How do these results compare to one another? Do both tests reach the same conclusion? What are the noticeable differences between the outputs?

Homework 4

The following questions will build on some of your code from Homework 2. You should create a new script for this assignment names hw4_script.R and save this in your GEOG250 project. You should copy relevant code from HW2 to get started, and be sure to correct any mistakes you made.

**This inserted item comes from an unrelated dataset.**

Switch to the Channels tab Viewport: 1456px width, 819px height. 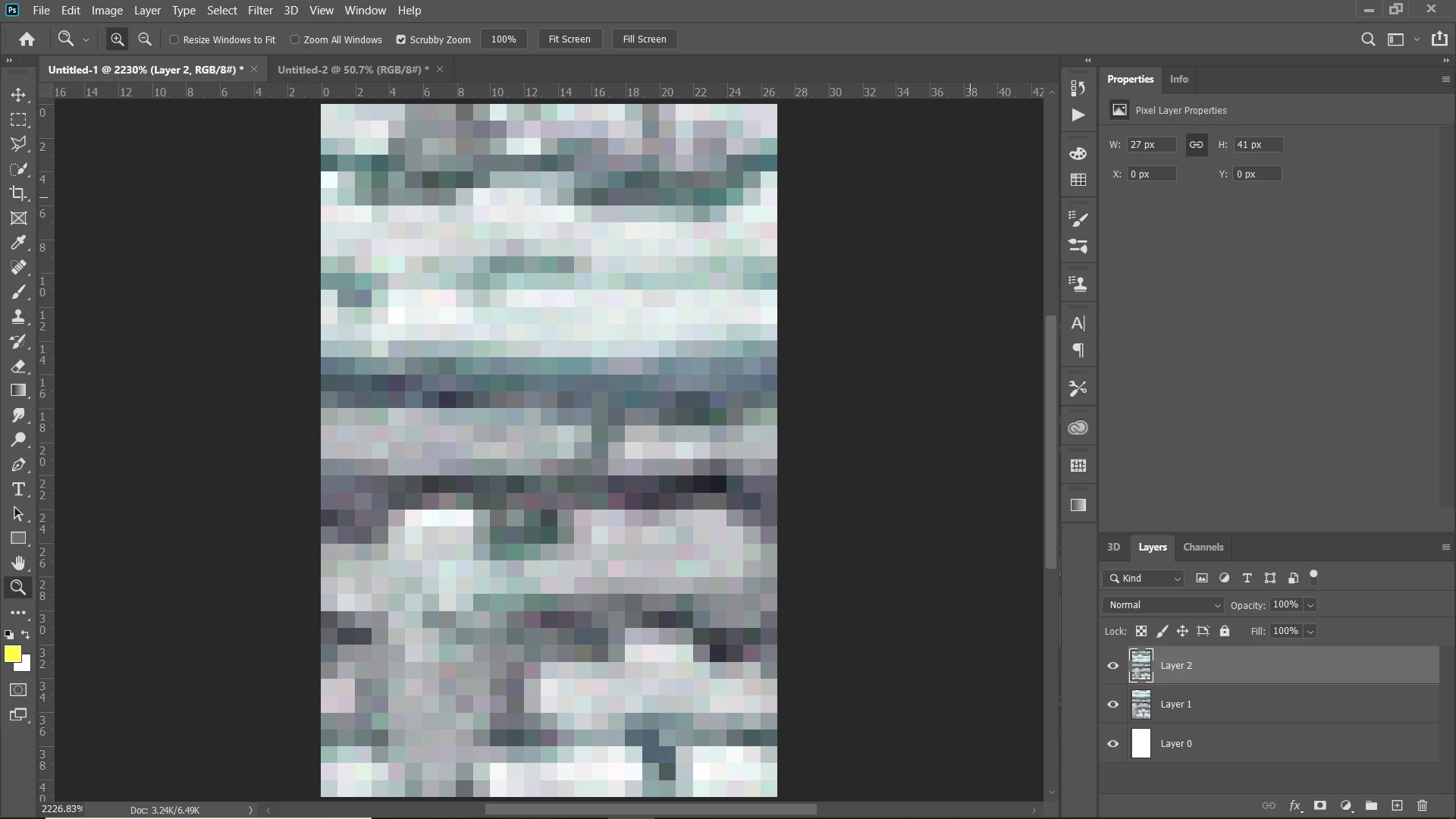(x=1203, y=547)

Submit a Word/PDF document with your written answers, and your R script to Moodle Before class on Tuesday Oct 27th.

In the text book, the author discusses an example ANOVA that tests whether there are significant differences in precipitation from day to day in New York City. The underlying hypothesis is that air pollution associated with industrial emissions could generate more cloud condensation nuclei, which in turn could lead to more precipitation. The results indicate greater precipitation in Fridays on Saturday that could possible be explained by a time lag in precipitation.

Most of the climate data we have been working with come from rural locations that do not likely experience diurnal variation in air pollutants throughout the week. To understand the problem better we will analyze day to day variation in precipitation for our data set to see if there are any patterns.